Facebook Feels It’s Okay for Politicians to Peddle Lies

The Internet giant says content emanating from politicians need not be fact-checked or reviewed for its veracity

 

A meme describing modern day India is doing the rounds of the Internet. It says: “If you want to convert your friends into enemies, try discussing politics. If that fails, try religion.” While one may or may not agree with these sentiments, the fact remains that social media has played a major role in keeping us on a short fuse most of the time.

Besides Twitter, the other guilty party for fanning the flames is most definitely Facebook. While the former allows users to withdraw from distasteful conversations, the latter doesn’t because most of those with whom one interacts are friends or friends of friends, thus restricting our conversations to a closed user group.

In the past Facebook has been used extensively by political parties and interest groups to spread their narrative, often at the risk of peddling information that is unsubstantiated. In fact, such has been the impact of this phenomenon that there are now websites and individuals whose sole aim in life is to call out fake news without actually highlighting its peddlers.

And by the looks of it, things are only going to get worse. Facebook confirmed last night that it would not be fact-checking politicians’ speech or blocking their content even if it violates hate speech rules or other policies. So, anyone who wants to go hammer and tongs at a community or a country and its policies is free to do so without any checks and balances.

This was the gist of a speech made by Facebook’s head of global policy and communication Nick Clegg while speaking about the company’s plans to prevent interference in the 2020 Presidential elections in the United States. “We rely on third-party fact-checkers to help reduce the spread of false news and other times of viral misinformation, like memes or manipulated photos and videos,” he says.

“We don’t believe, however, that it’s an appropriate role for us to referee political debates and prevent a politician’s speech from reaching its audience and being subject to public debate and scrutiny,” he continues. Good for you. But now comes the bummer!

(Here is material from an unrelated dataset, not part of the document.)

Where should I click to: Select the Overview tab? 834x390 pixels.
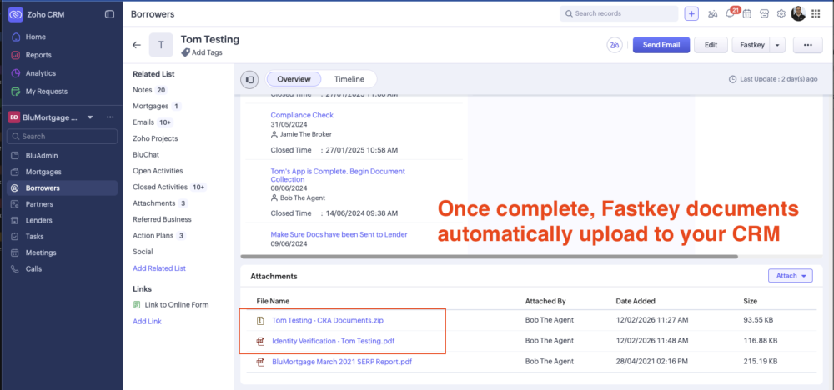pyautogui.click(x=294, y=79)
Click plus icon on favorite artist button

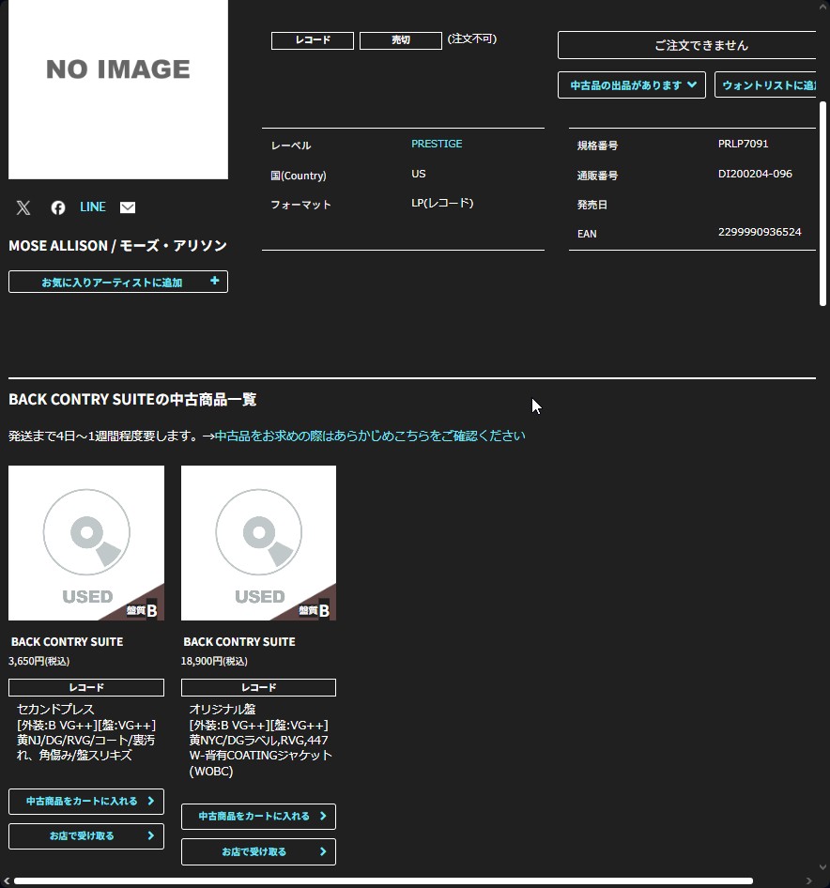click(x=214, y=282)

“That’s why Facebook exempts politicians from our third-party fact-checking program… This means that we will not send organic content or ads from politicians to our third-party fact-checking partners for review,” Clegg says while highlighting the exception that if a politician shares content that’s been debunked previously, it would get demoted.

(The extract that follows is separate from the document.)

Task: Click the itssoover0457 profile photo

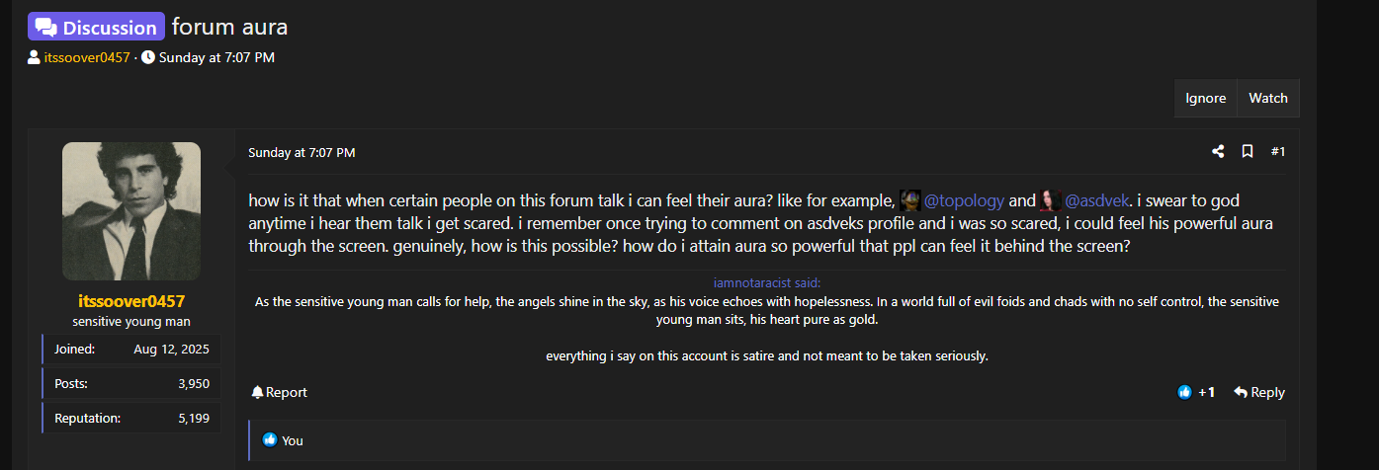Action: click(131, 210)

In a related post, Josh Constine of TechCrunch.com wonders if “by seeking neutrality, Facebook may become complicit in the misinformation and malevolence some politicians will use it to spread. It leaves users to fend for themselves as they try to discern fact from fiction and opinion from reality.” He goes on to ask if it isn’t disgorgement of responsibility to shift from having fact checks to now saying politicians can’t be fact-checked directly?

In fact, by suggesting that it does not want false news distorting voter decisions ahead of the 2020 elections but suggest that anything uttered by a politician is above consequence on its platform, Facebook is once again proving that it has two faces. One that goes after advertising dollars without any conscience and another that seeks to present a socially conscious image.

Sadly, the company misses a moot point. While preventing direct censorship and leaving the critique to media outlets is the right thing to do, Facebook ignores the fact that for millions of users, anything appearing on its platform is perceived as truth. It’s algorithms merely amplify content based on shares and further expands its reach with no qualms about the outcomes.